Medical cannabis is legal, right now, in Michigan. But so far, the state’s program has been operating under emergency rules as regulators and operators get their ducks in a row. Like licensing processes in other states, Michigan has seen its share of controversy and setbacks. Still, in recent months, the Department of Licensing and Regulatory Affairs has issued licenses to caregivers, processors, producers and dispensaries. But until today, regulators had not approved any medical cannabis testing facilities. Testing facilities are crucial in the supply chain, and they’ve been the missing piece of the equation in Michigan. Now that the state has approved a pair of them, however, its MMJ program can finally get underway.
Michigan’s Medical Cannabis Program Is Finally Ready To Start
In its monthly meeting on Thursday, the Michigan Medical Marijuana Licensing Board approved a total of nine license applications. Six went to dispensary applicants, one to a processing facility that’s already operating with four grow licenses, and two went to testing facilities.
Iron Laboratories in Walled Lake and Precision Safety Innovation Laboratories in Ann Arbor will be Michigan’s first medical cannabis testing facilities. And once they receive their paperwork, both can begin testing botanical cannabis and cannabis-infused products.

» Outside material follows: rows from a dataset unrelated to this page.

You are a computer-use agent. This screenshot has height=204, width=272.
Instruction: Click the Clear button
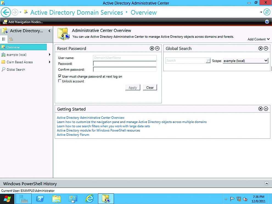[x=150, y=88]

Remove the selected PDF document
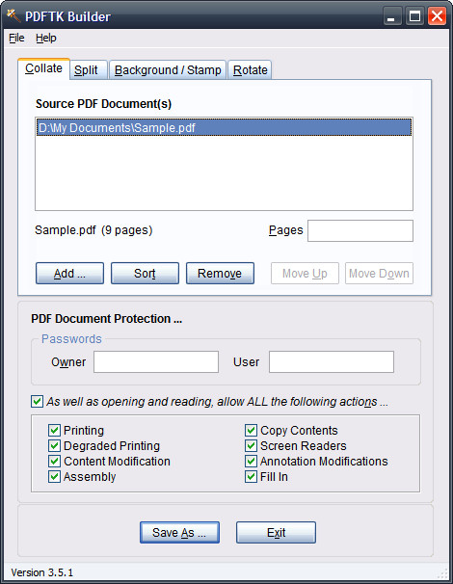tap(220, 274)
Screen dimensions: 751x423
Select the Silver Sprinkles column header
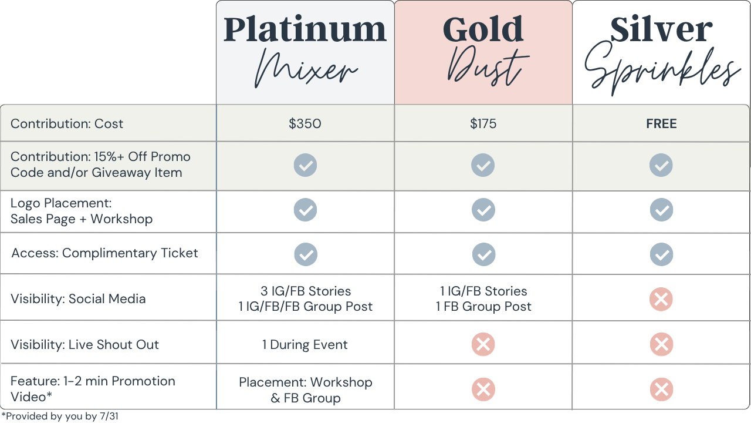pyautogui.click(x=661, y=53)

Ultimately, those products will end up on dispensary shelves. Or as Michigan law officially terms them, “provisioning centers.” Michigan’s medical cannabis law prohibits retailers from calling themselves anything else.
Licensing the two testing facilities also means that other segments of the industry can begin operating with confidence. According to the CEO of Precision Safety Innovation Labs, Michigan has the second-largest medical cannabis patient population in the country.
Michigan Dispensaries Jockey For Licenses Under Emergency Rules
Meanwhile, dispensary operators continue to tango with the licensing board. As has happened in Ohio and elsewhere, rejected applicants are appealing the board’s decision. Complaints range from biased considerations to politically motivated rejections by the entirely Republican-backed licensing board.
What makes Michigan’s situation unique, however, is the fact that rejected dispensaries had been operating under the state’s emergency medical cannabis rules while their applications were under consideration. About 230 dispensaries are currently operating without having received licenses from the state.
Dispensary Shutdown Deadline Looms Ahead of November Election
But by September 15, any dispensary that hasn’t received an operating license will have to shut down until they’re awarded one. And those shutdowns, medical cannabis advocates say, could limit access and availability for Michigan patients.
That, in turn, could motivate patients, in particular, to flock to the polls in November. There are currently 285,224 people with medical cannabis cards in Michigan.
Michigan could still put a question to legalize cannabis for adult use on the November ballot. Failing that, an increased voter turnout has a statistically higher likelihood of electing Democrats. Flipping the state legislature blue could shake up the licensing board, impacting who gets licenses and who doesn’t.